» **What to do**:
Beginning at the line that holds "You are a GUI", repeat every line through the last line of the material, exactly, and drop any pictures.

» **Information**:
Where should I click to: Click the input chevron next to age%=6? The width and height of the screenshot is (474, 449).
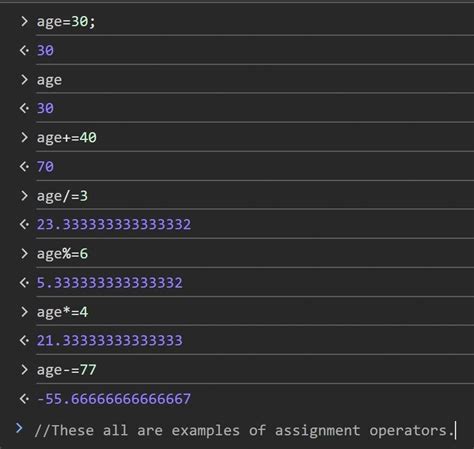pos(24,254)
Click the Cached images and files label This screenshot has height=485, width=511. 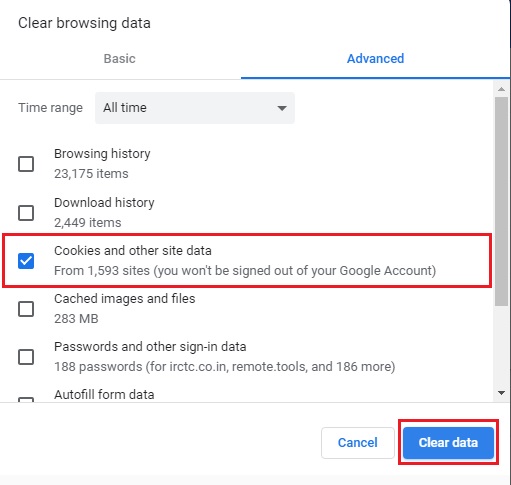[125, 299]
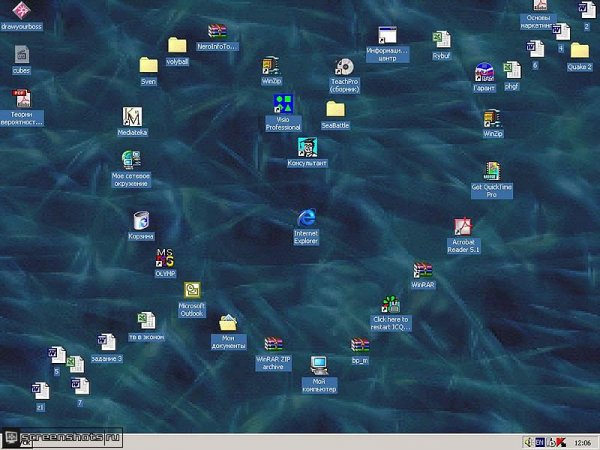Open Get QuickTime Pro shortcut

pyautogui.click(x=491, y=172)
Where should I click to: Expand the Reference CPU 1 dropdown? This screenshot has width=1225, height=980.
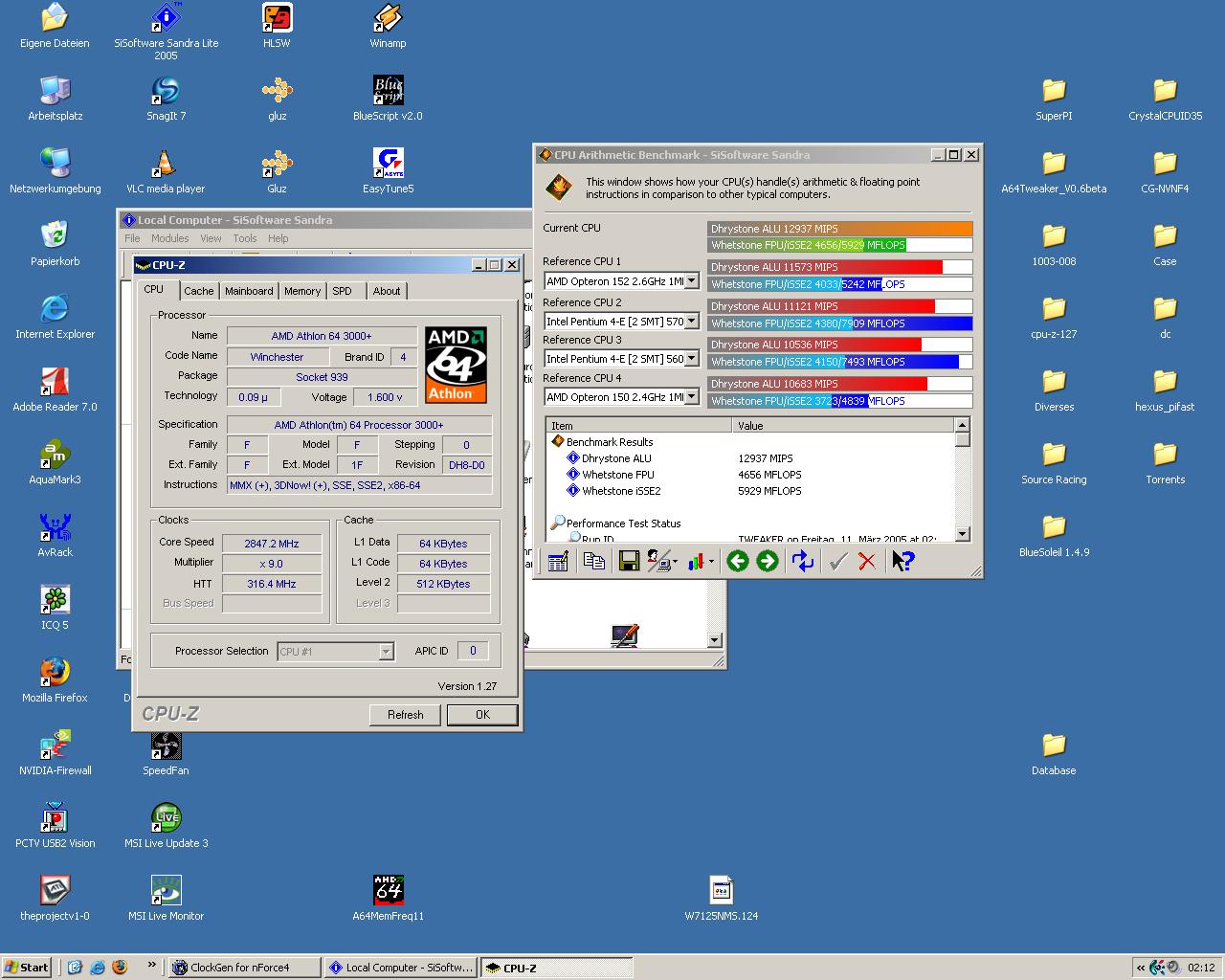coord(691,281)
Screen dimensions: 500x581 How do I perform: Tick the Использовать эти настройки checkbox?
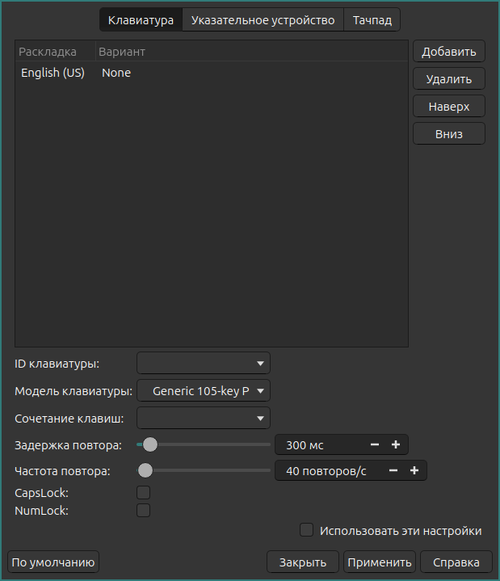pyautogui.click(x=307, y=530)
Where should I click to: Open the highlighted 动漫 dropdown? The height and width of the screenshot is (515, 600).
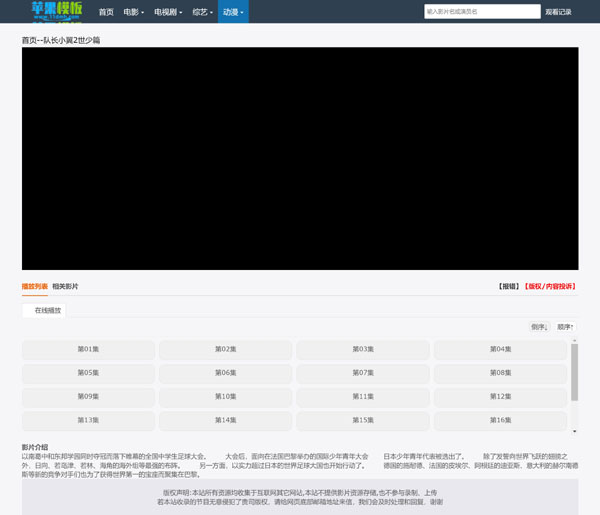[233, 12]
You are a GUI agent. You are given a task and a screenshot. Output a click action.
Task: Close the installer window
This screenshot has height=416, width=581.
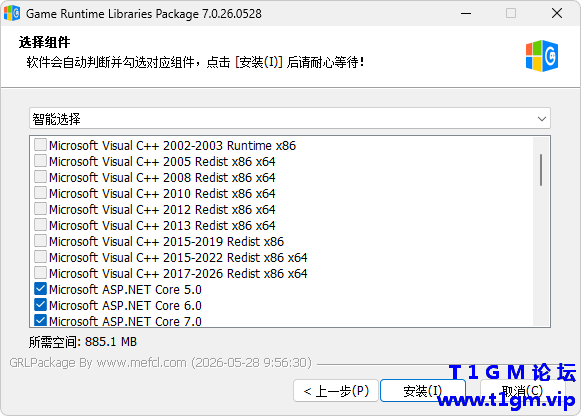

» **Exercise answer**:
You are a GUI agent. You are given a task and a screenshot. Output a click action.
Task: Close the installer window
This screenshot has height=416, width=581.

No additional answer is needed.